### SET PROBLEM
Please pull out every line of the data below that contains the word "bubble", matching its case exactly.

### DATA ROWS

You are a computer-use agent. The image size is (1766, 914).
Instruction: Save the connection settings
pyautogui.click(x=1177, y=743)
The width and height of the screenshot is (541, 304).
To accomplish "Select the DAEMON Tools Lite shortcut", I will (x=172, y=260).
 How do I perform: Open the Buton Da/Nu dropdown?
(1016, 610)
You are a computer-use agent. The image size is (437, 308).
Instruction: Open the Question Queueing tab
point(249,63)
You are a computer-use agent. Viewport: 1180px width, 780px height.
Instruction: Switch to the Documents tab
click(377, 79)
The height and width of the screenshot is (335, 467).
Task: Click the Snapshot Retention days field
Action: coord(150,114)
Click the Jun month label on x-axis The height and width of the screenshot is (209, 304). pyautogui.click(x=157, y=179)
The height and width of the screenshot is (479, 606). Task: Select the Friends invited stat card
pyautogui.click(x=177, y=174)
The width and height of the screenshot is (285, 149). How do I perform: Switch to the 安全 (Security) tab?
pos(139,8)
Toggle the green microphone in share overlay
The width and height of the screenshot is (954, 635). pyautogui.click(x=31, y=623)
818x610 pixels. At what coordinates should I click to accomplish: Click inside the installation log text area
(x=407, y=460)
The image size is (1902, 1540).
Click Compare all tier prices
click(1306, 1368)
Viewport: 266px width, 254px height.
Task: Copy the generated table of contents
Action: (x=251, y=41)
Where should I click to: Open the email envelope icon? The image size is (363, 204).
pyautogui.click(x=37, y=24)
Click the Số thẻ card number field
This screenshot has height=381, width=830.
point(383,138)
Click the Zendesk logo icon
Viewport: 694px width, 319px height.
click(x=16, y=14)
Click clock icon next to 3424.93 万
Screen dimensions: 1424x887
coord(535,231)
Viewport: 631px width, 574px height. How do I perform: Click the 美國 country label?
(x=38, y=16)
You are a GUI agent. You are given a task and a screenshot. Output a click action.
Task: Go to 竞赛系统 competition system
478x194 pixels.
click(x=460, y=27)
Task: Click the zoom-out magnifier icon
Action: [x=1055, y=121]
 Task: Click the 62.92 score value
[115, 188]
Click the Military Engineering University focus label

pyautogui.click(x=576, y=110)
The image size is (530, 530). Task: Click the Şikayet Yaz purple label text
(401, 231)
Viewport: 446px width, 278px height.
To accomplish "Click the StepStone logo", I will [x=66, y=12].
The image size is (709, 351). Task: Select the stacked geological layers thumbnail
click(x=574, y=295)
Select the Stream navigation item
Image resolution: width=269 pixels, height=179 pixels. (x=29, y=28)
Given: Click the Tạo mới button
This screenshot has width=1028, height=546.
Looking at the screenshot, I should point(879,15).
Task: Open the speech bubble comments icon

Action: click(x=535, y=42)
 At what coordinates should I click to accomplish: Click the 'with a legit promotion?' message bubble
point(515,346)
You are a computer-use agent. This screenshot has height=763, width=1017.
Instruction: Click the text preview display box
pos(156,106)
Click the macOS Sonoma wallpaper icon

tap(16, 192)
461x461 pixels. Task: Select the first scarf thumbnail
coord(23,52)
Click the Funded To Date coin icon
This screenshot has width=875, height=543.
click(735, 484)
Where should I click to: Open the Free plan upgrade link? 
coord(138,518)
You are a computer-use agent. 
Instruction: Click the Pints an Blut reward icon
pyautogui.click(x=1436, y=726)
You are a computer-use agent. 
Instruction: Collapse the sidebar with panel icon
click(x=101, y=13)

### SOLUTION FOR THIS EXERCISE
Task: Open the speech bubble comments icon
 At what coordinates should I click to accomplish: Click the 'with a legit promotion?' message bubble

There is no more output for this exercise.